Data records:
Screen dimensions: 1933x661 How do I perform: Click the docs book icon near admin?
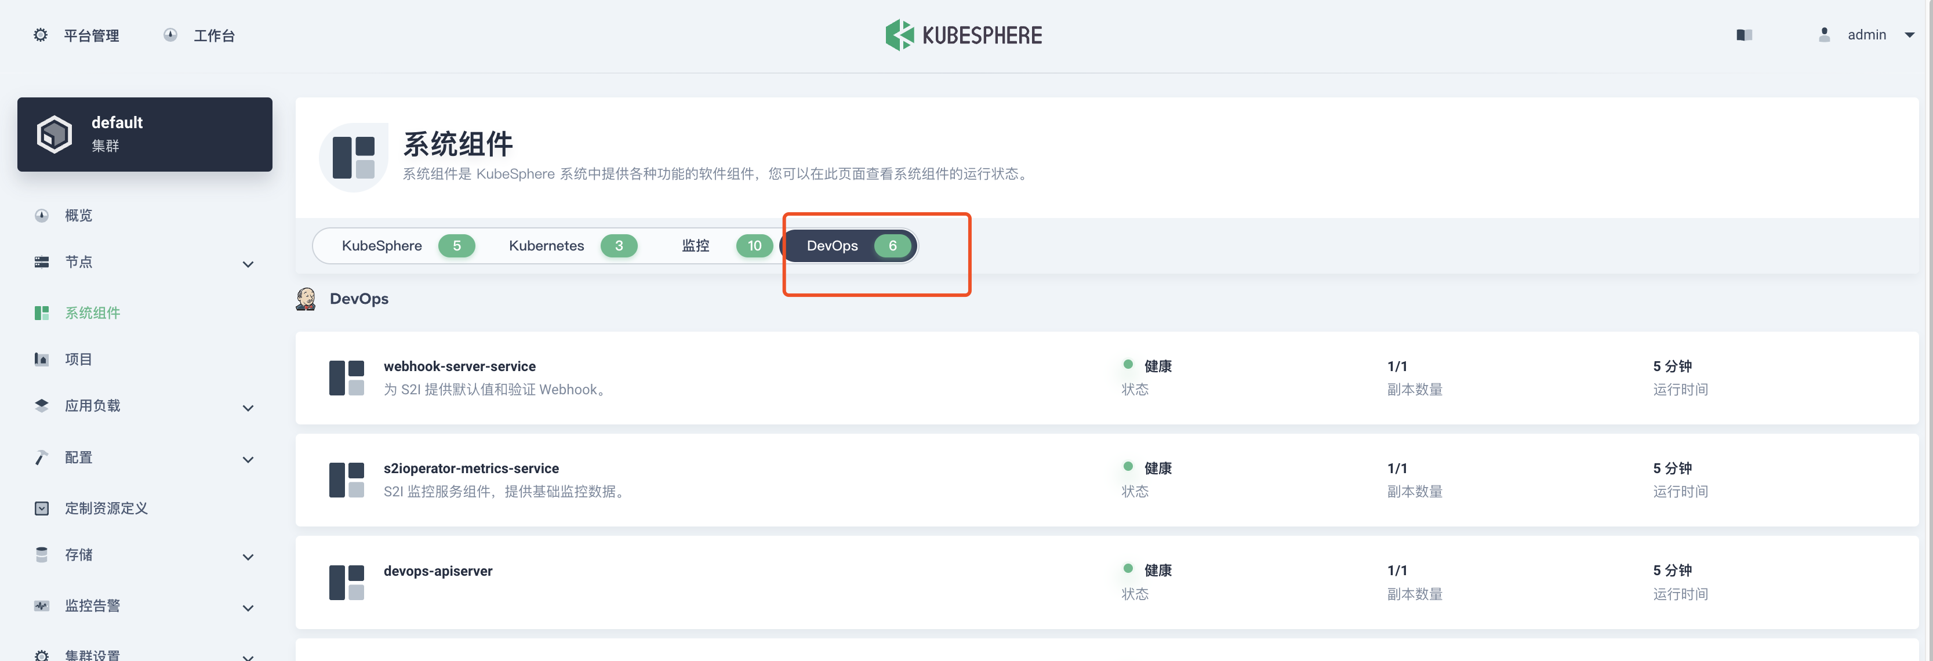pos(1744,35)
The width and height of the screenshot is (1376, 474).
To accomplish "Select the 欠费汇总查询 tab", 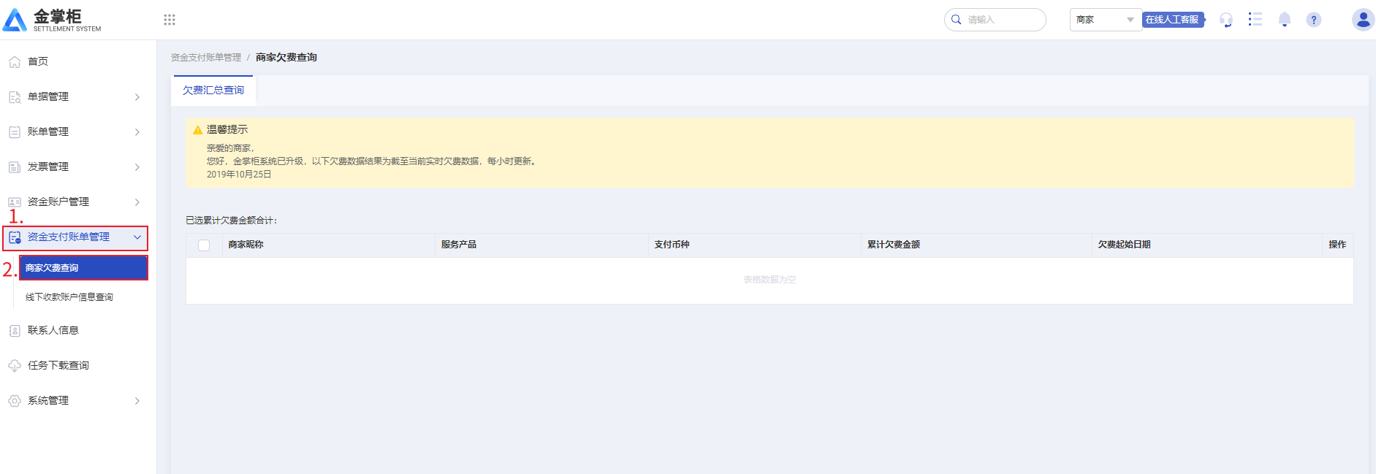I will coord(213,91).
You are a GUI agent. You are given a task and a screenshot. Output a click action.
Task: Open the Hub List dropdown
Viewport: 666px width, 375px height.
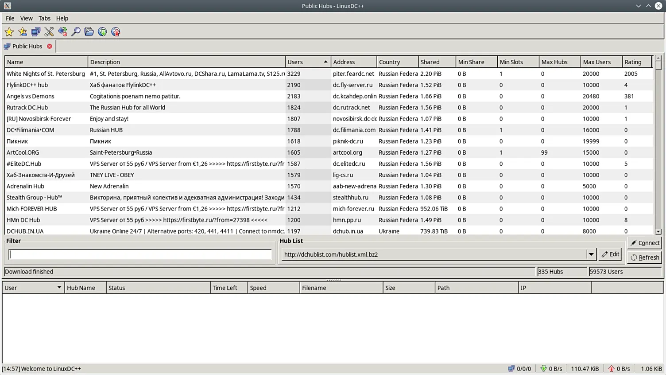click(x=591, y=254)
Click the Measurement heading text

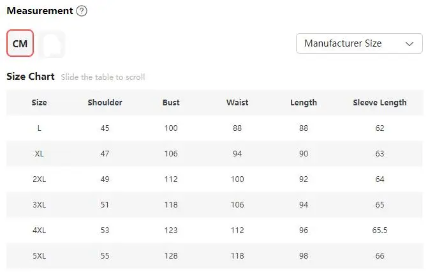point(40,11)
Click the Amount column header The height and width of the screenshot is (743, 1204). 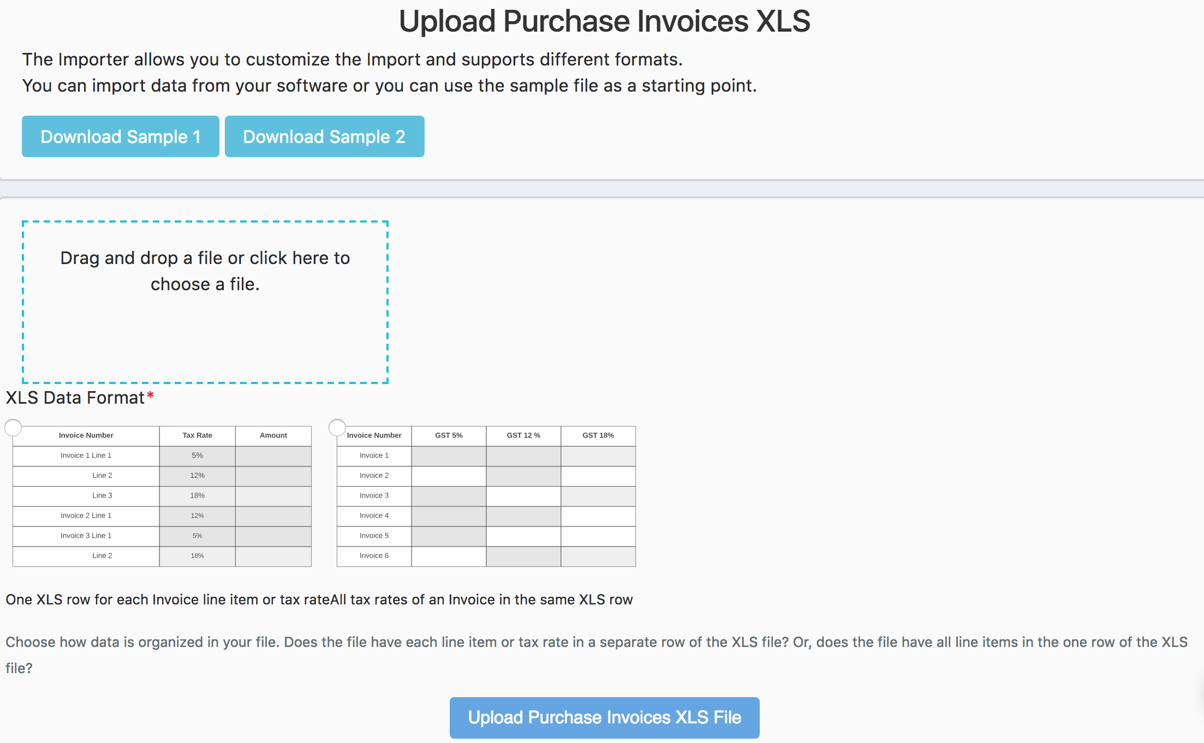pyautogui.click(x=273, y=435)
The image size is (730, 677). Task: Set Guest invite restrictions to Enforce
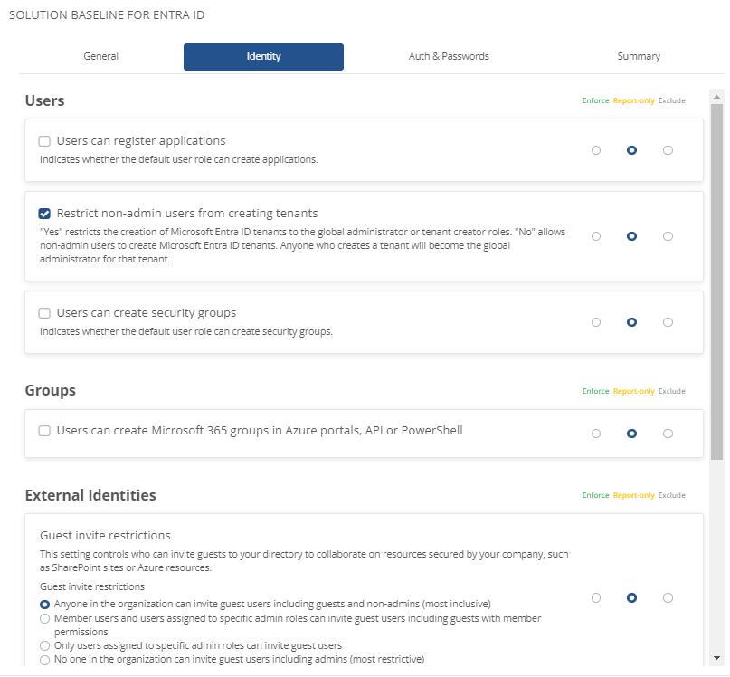(595, 597)
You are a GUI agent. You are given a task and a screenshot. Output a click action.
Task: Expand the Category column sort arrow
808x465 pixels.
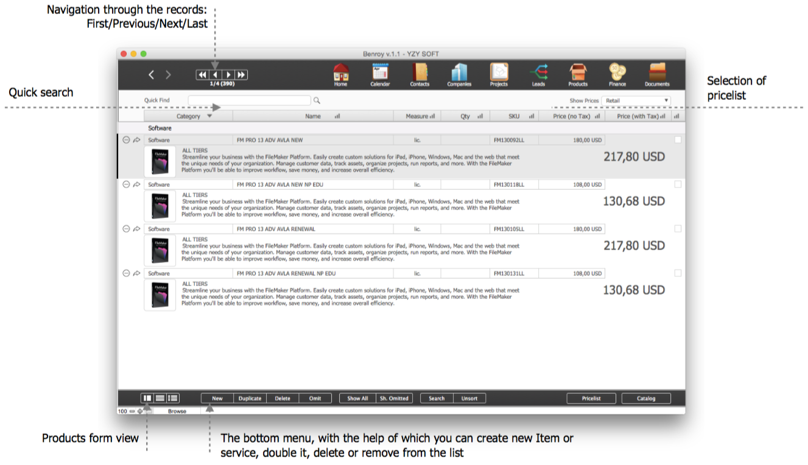[x=209, y=116]
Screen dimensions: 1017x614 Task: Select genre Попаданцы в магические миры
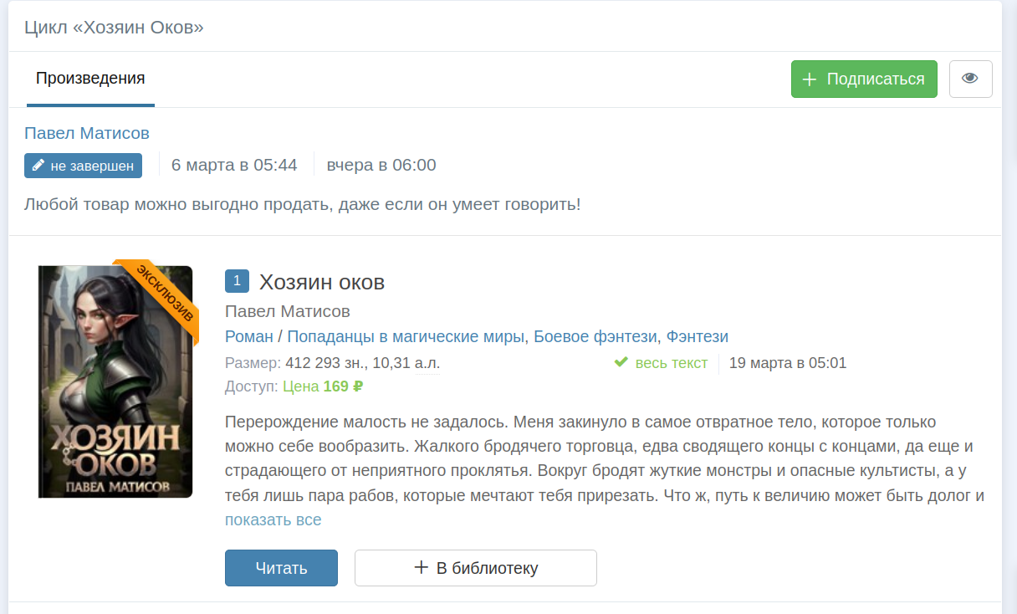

Task statement:
Repeat word for word the lines starting at the one with "The image size" and ending at the final line of the records above, both included; no pictures.

Result below:
The image size is (730, 677). Task: Set Guest invite restrictions to Enforce
(595, 597)
You are a GUI agent. You are given a task and a screenshot. Output a click action.
Task: Expand the Category column sort arrow
808x465 pixels.
[x=209, y=116]
Screen dimensions: 1017x614 Task: Select genre Попаданцы в магические миры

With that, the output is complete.